EXERCISE SET =>
• a. Write out the part of the forum post about Ertl model cars that opens with the words containing "Then there are" and closes with "are limited editions?".
• b. Summarize the forum post about Ertl model cars in two sentences.
• c. In the forum post about Ertl model cars, how many of the 2,500 units in the auction the writer mentions were made in a special color combination?

PASSAGE GIVEN =>
## begin

I have been spending a lot of time trying familiarize myself with the Camaros, Chevelles and as recent as to night the Mustangs.

I keep running into these models with different packaging and different pricing as well. Some of these Ertl models can get to be really expensive, a lot of them are in the $30 range.

Can someone please give me a brief class on the differnt lines of Ertl's :feedback

So far I have identified these:
American Muscle
Street and Strip/Supercar Collectibles
Ertl Precision Collection 100

I'm sure there are some I missed, but these the ones I ran across that have caught my eye.

Also, the colors of some the packaging is different from others. I recall seeing 3-4 different boxes.

Then there are some that are limited editions within a limited edition. One auction I am looking at now, states 2,500 units made, 400 of those were a special color combo. Is there any way to tell which models are limited editions?

And then how do the Yenkos (Camaro, Chevelle and Nova) tie into all of this.

## end

DATA SEGMENT =>
## begin

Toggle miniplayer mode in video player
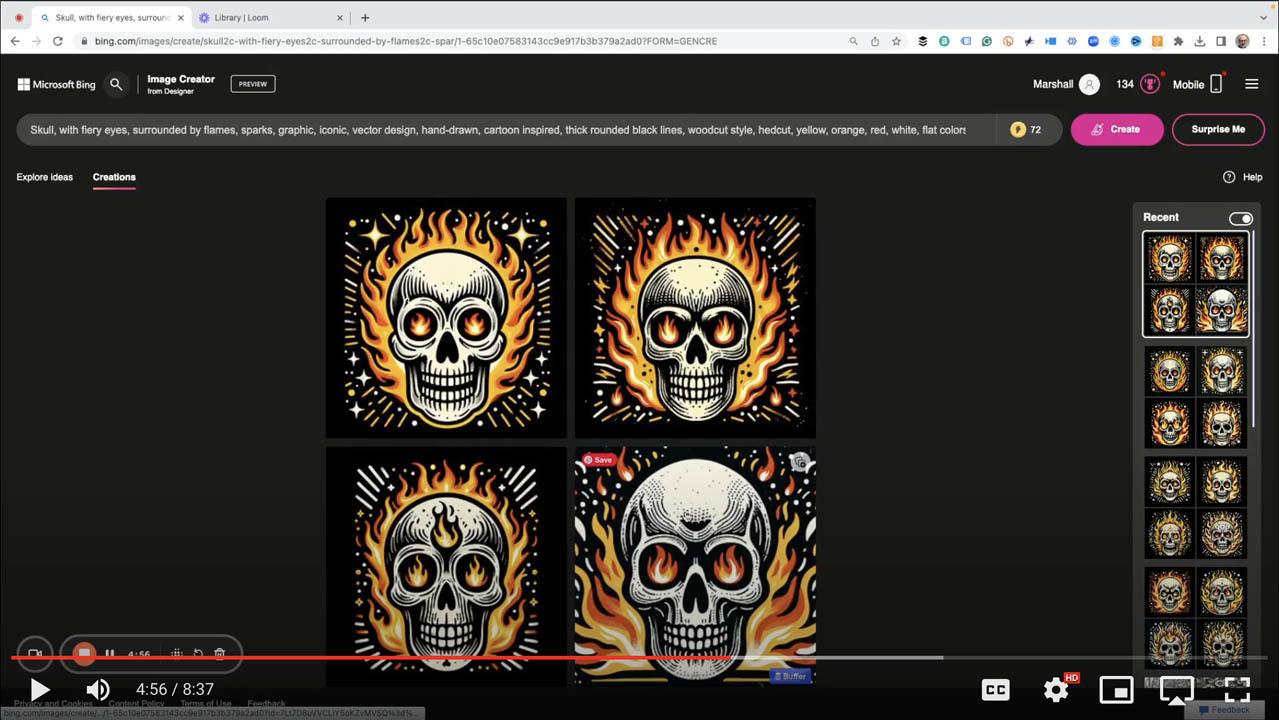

## end

RESPONSES TO THE TASKS =>
• a.
Then there are some that are limited editions within a limited edition. One auction I am looking at now, states 2,500 units made, 400 of those were a special color combo. Is there any way to tell which models are limited editions?

• b. The writer has been studying Ertl Camaro, Chevelle, and Mustang models and, noticing different packaging and pricing, asks for a brief explanation of Ertl's lines, having so far identified American Muscle, Street and Strip/Supercar Collectibles, and Ertl Precision Collection 100. The writer also asks whether there is a way to tell which models are limited editions and how the Yenko Camaro, Chevelle, and Nova tie into all of this.

• c. 400 of the 2,500 units.